Ken Clayton stood outside the decrepit old building smoking the last of his cigarette. He had moved to New York as a last minute gamble to restart his acting career, which had faltered after some initial success. Ken had the looks and talent of a leading man—he loved sitting in the darkened theatre and listening to the ladies swoon when he walked on screen—and wouldn’t be satisfied with a supporting role, let alone the extra work which had become his sole source of income by the time he left Hollywood. The bet had paid off; within a short time he had landed several major roles in local film productions and starred in the play
Shadow and Substance
for part of its run at the John Golden Theatre. He eyed the Theatrical Boarding House disdainfully; a first rate star didn’t belong in a fourth rate sty like this.

That wasn’t the truth, but for now, that was the reason he was giving.

He tossed the smoldering cigarette to the ground, extinguished it with his heel and walked inside.

“Oi!” a craggy voice rang from the sitting room. “What’re you doin’ comin’ ’ome so late? ’ave you no sense of decency?”

“None that I know of,” Ken replied with a shrug. He spun around to face Ma Smith standing in the foyer, her hands on her hips. She was a head-and-a-half shorter than him so he had to tuck his chin against his throat to look her in the eye. “It’s why my dad gave me a wad of cash, a suitcase, and made sure I walked out the door.”

“It’s yer walkin’ in that concerns me, Mr. Clayton,” she said pointedly, her jowls wobbling.

Ken smiled and bowed slightly. “Well, I’m just happy you’re thinking about me. Truly, Lady Smith, I’m touched.”

“Lady Smith!” she exclaimed cynically. She jabbed a finger into his chest. “You’re just lucky your checks never bounce, Mr. Clayton!”

“And why should they?” he asked, walking backwards up the stairs. “There’s plenty bouncing around in here already!”

“I run a reputable home here, Mr. Clayton!” she protested.

“I know!” he laughed, knocking his fist against the wall. “It has the reputation as the only place in the city where walls shake on their own!”

His room—he wouldn’t dare call it an apartment— sat at the far end of the second floor, overlooking a dank alleyway and brick wall going to rot. He fished into his pocket for his keys before deciding against it. He leaned his head on the door and sighed.

Every day was a performance, a constant pantomime to give everyone what they wanted to see, and it was beginning to wear on him. Even Chaplin stopped playing the Tramp. But there were no cameras to turn off for Ken, only an ever-present audience, always waiting to see the next act. The show would never end, no matter how much he wanted it to.

Thankfully, he had one person who would let him take off his mask.
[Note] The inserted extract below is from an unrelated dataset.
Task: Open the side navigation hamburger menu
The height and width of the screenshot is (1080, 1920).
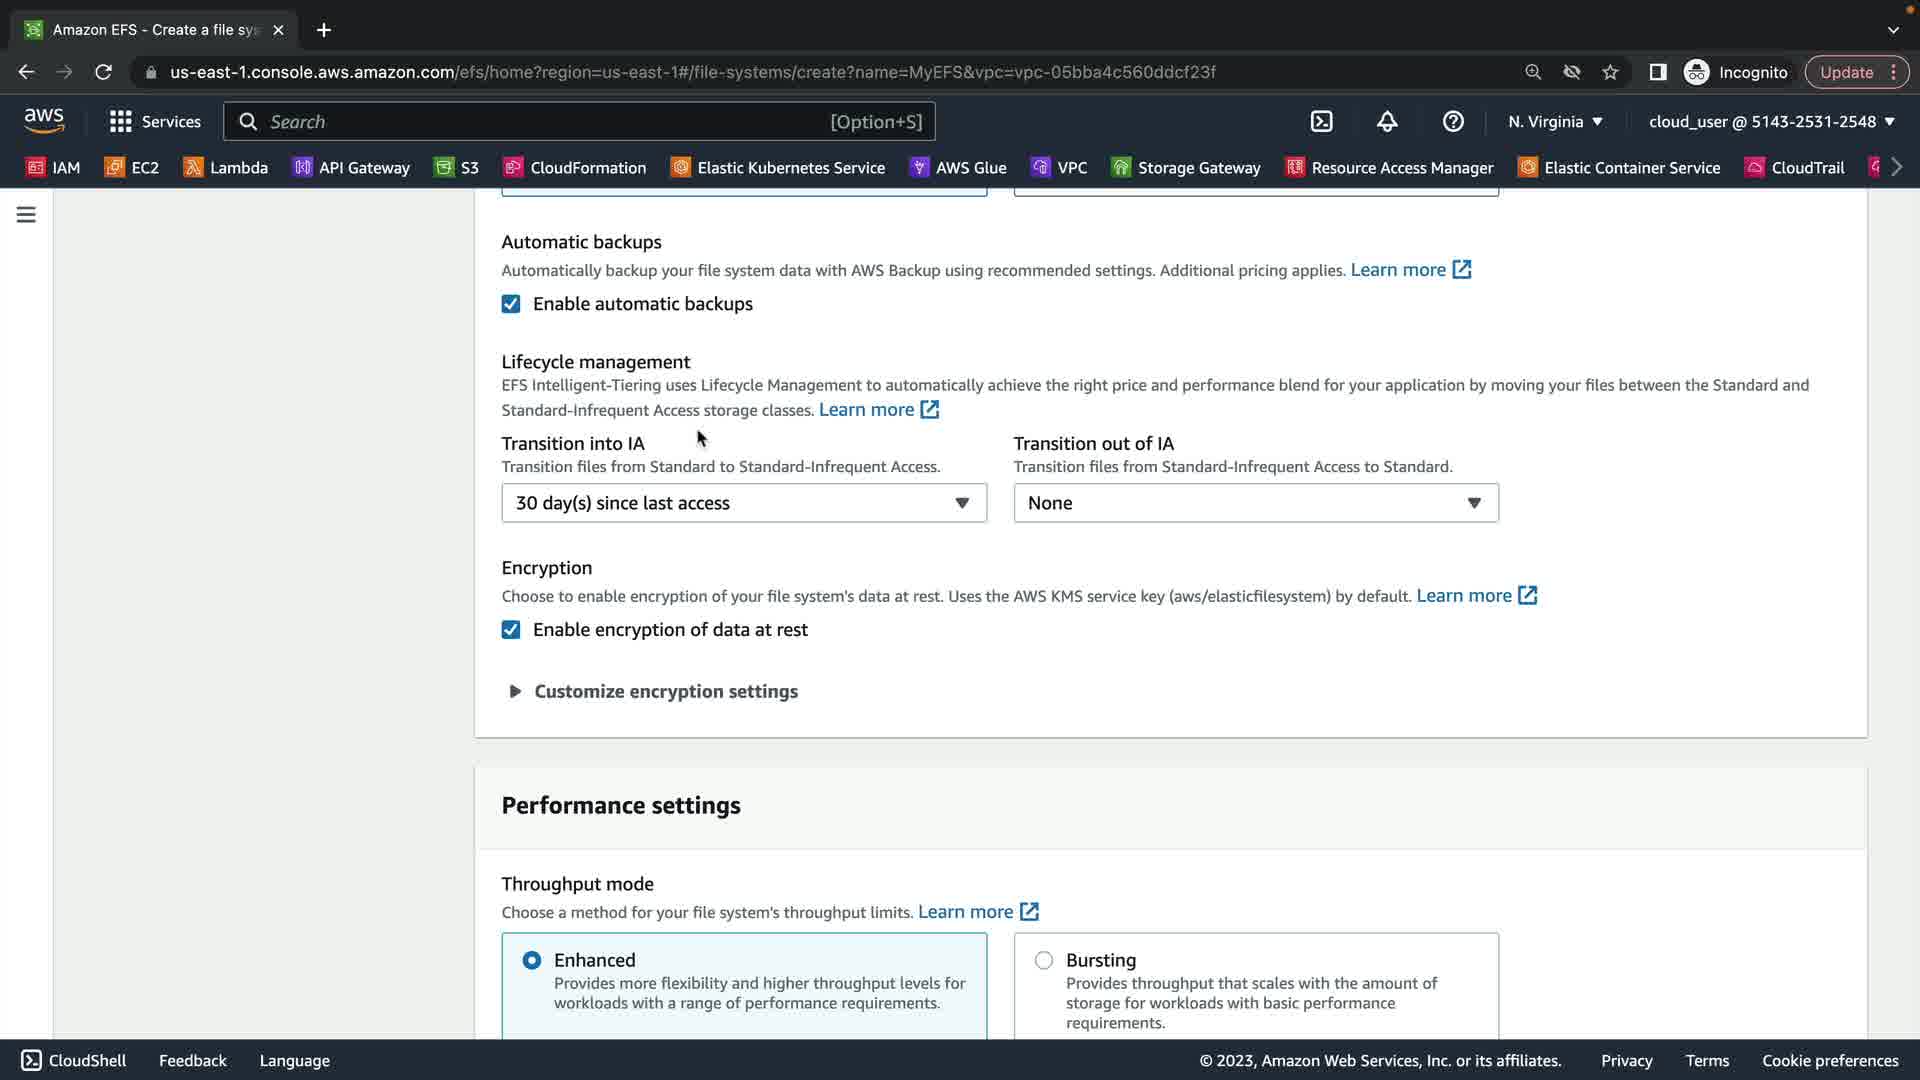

He walked down the hall to the room marked two-one-four and lightly rapped his knuckles against the door. “Red, it’s me.” He could hear voices whispering within and waited several seconds before he asked: “Can I come in? Red?” He checked the knob and found it unlocked. His stomach knotted. “Red, you there?”

Ken took a deep breath and grabbed the sidearm strapped beneath his jacket. Such a strange thing for a movie star to have, he reflected. He closed his eyes, took a long breath in, and prepared himself for what he was about to find. He slowly turned the knob, cocked back the hammer, and burst into the room.